4 de nov. de 2008

Herança

Naquela noite, a escada não rangeu em sinal de respeito. Estavam todos ali, a ala do contra de pé e os puxa-sacos sentados. As crianças ficaram atrás da porta, esperando para ouvir cada detalhe.
O advogado foi o último a chegar. Entrou solene, cumprimentou a família com um aceno de cabeça e fez o sinal da cruz quando passou pelo porta-retrato da falecida. Depois sentou na cabeceira da mesa e tirou um papel da sua maleta de couro.
-Vou pular aquele bla-bla-blá inicial, se vocês permitem. E já aviso que não tem reclamação. A velha registrou tudo direitinho, mudou o texto cinco vezes. O que ela decidiu está decidido. Quem é a Geórgia?
-Sou eu!
-Ih, menina. Ela deixou as células adiposas para você.
-Cadela!
-Não seja mal-agradecida. Essas células adiposas estão há gerações na família.

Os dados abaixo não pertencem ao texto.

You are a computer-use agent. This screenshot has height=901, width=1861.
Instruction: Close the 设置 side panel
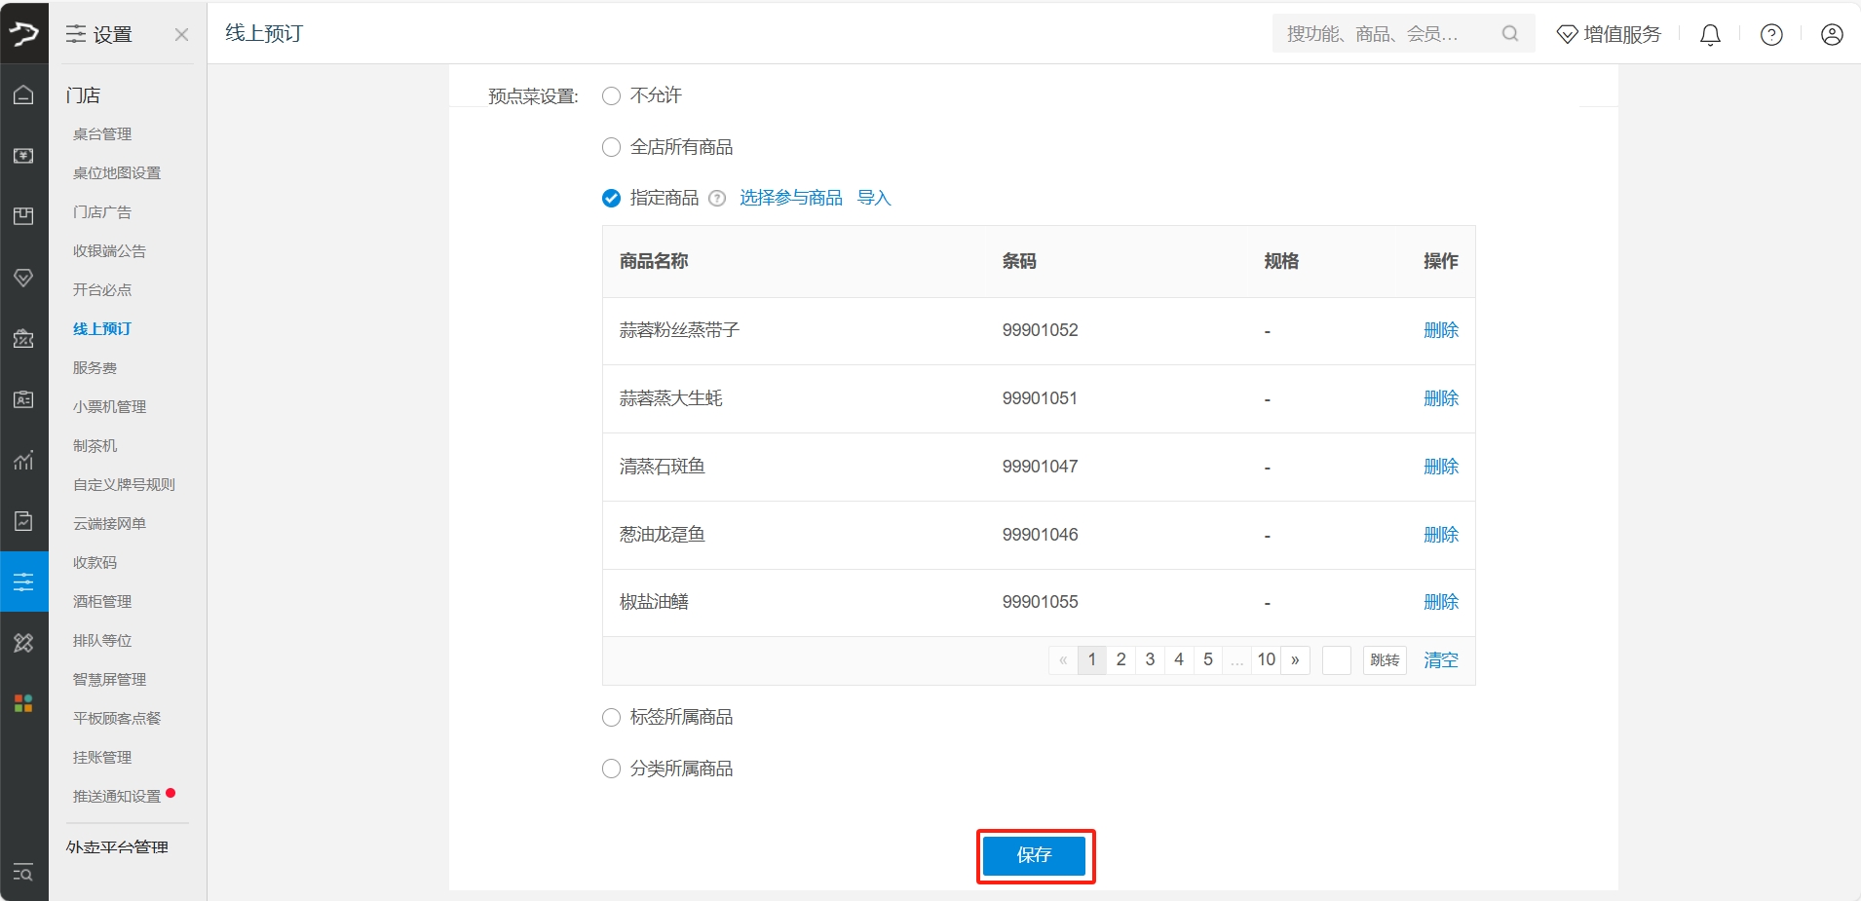[x=181, y=35]
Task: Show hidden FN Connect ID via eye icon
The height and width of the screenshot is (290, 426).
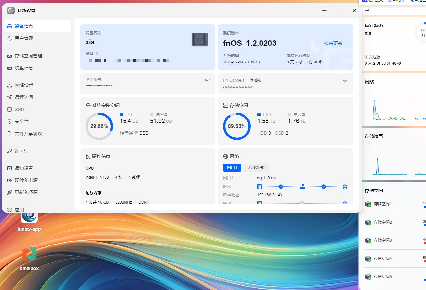Action: [x=345, y=80]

A outra saiu chorando, melhor seria se tivesse saído correndo. Foi para o banheiro vomitar o que tinha no estômago.
-Cadê o Arnaldo?
-Eu.
-Nada pessoal, mas se fosse eu marcava urgente um eletro de esforço. A falecida deixou para você as artérias entupidas.
Uma risadinha abafada veio do fundo da sala. O advogado se virou e encarou o cabeludo.
-Você deve ser o Leonardo.
-Eu mesmo.
-Aproveite essa peruca farta. Você herdou a calvície.
-Não pode!
-Está no seu DNA. Perda prematura dos folículos capilares. Eu já vejo as entradas dizimando esse cabelão.
E assim, contra a vontade de todos, o testamento distribuiu a herança genética igualmente. A artrose, a miopia, o gênio difícil, o dedão do pé virado para fora, o nariz-batata, a mordida cruzada, a enxaqueca crônica, o sopro no coração, a estatura abaixo da média.
-E os olhos azuis, ficaram pra quem?
-A pele boa?
-Os dentes fortes?
-A pernas sem varizes?
O advogado se retirou do recinto. Ainda estava para nascer quem ia herdar ouro puro.